В новейшей историографии образование специальной светской администрации для неправославных вероисповеданий трактуется в двух перспективах. Е.А. Вишленкова связывает его с правительственным мистицизмом и экуменизмом александровской эпохи, с тем направлением религиозной политики, для которого конфессиональная обособленность была препятствием к утверждению высшей, подлинно духовной религиозности. Тот факт, что под началом Голицына вместе с Римско-католической коллегией, протестантскими консисториями, исламскими институциями, а с 1817 года – и православным Синодом находился также Комитет Российского Библейского общества, выполнявший программу евангелизации населения империи, приобретает под этим углом зрения особое значение. Согласно Вишленковой, широко понятый идеал «общехристианского государства» («[В]се церковные учреждения рассматривались как низшая ступень религиозности, неизбежная в условиях непросвещенного общества») облегчил исполнение назревшей технической задачи централизации конфессионального надзора: «Сама по себе идея учреждения Главного Управления (духовных дел иностранных исповеданий. – М.Д.) свидетельствовала об утверждении мистического понимания назначения “внешних”, исторических церквей в государстве. Его создание олицетворяло идею единения церковных учреждений, в смысле их механического объединения под руководством верховной власти. Рассматривая церковь “внешнюю” как политический институт, правительственные мистики полагали, что существо “истинной” веры это не затронет»[116].

■ **Раздел данных**

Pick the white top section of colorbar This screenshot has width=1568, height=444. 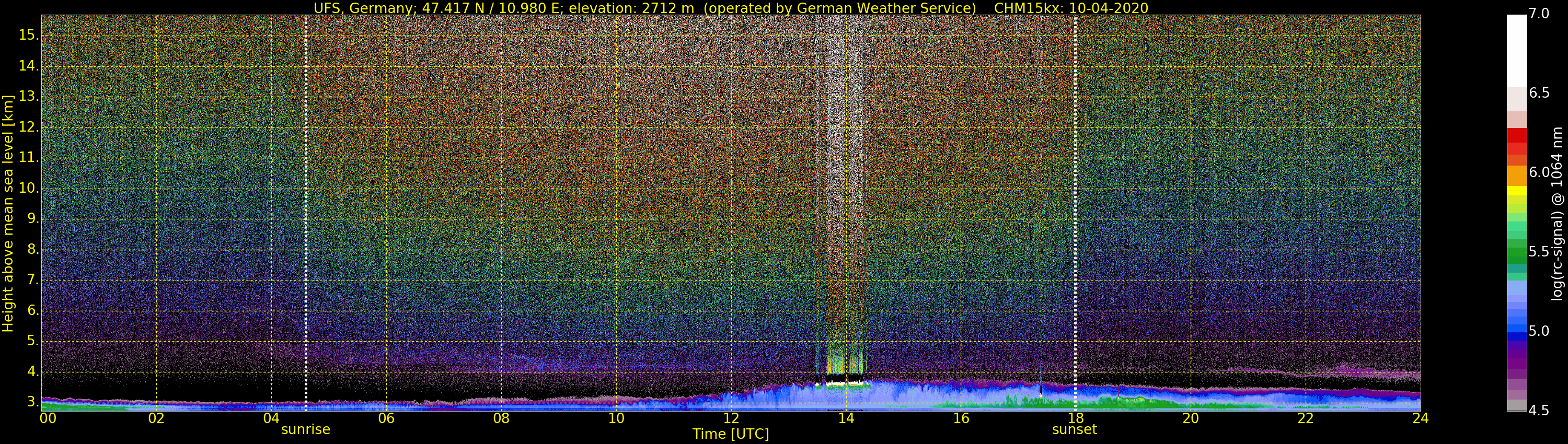coord(1516,49)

■ **Условие задачи**
Допишите продолжение отрывка о светском управлении неправославными исповеданиями, начиная сразу после его последнего предложения.

■ **Ответ к задаче**
Этот тезис звучит оригинально, но его трудно признать полностью доказанным. Так, попробуем, исходя из концепции Вишленковой, ответить на следующий вопрос. Чем в первую очередь была вызвана предпринятая в 1810-х годах попытка добиться для католической церкви в России статуса автономной от Святого престола[117] – опасением, что власть папы римского помешает едва только начатой надконфессиональной проповеди «евангельского христианства» (тогдашний понтифик отвергал какое бы то ни было сотрудничество с Библейским обществом), или унаследованным от Екатерины II иозефинистским намерением искоренить любые формы лояльности духовным авторитетам за пределами государства? Если первое, то удивляет упорство, с которым Александр I, Голицын и митрополит Сестренцевич старались получить для реализации проекта санкцию самого папы, презираемого ими главы «внешней» церкви (причем, не получив ее, они отказались от затеи). Если второе, то надо объяснить, как новейшая евангелизация сочеталась с прежней стратегией насаждения конфессиональной дисциплины.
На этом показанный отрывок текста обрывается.